Deep Learning enabled discovery of kinase drug targets in Pharos

We use machine learning with a standardized molecular structure and gene ontology data to predict ligand interactions for a set of human kinases. We realize this by leveraging information from the TCRD / Pharos database, developed and maintained within the Illuminating the Druggable Genome (IDG) project.

Pharos collects relevant biochemical and clinically relevant information of a large set of biologically important (human) proteins from publicly available sources, including scientific publications as well as specialized databases. The 635 kinases listed in Pharos are classified into levels reflecting the relative amount and type of accumulated information. Importantly, molecular structure and Gene Ontology annotations are available for the entire set, but only 455 of the kinases have recorded ligand affinity data.
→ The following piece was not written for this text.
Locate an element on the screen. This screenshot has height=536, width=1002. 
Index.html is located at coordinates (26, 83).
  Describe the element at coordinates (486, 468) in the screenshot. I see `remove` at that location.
We developed a deep neural network-based framework to predict the ligand affinity profile for kinases using generally available information (molecular structure and Gene Ontology annotations) as input. The input data is organized into a 2,770 – dimensional vector with binary entries. The output data are predicted affinity values for interactions between the respective kinase and possible ligands.

To address the very large number of possible ligands (58,800) and the sparsity of available binding data, we organized the ligands into 5,275 clusters based on structural similarity measures. Our model framework is trained to predict likely interactions between kinases and these ligand clusters.

We aim to identify sets of likely ligand partners associated with high predicted relative affinities for a given kinase. We measure performance by evaluating the efficiency in identifying known ligand partners for documented kinases that were not included in the training data. Our results indicate that our model framework can identify sets of ligands that will contain a significant fraction of the correct (known) ligand partners.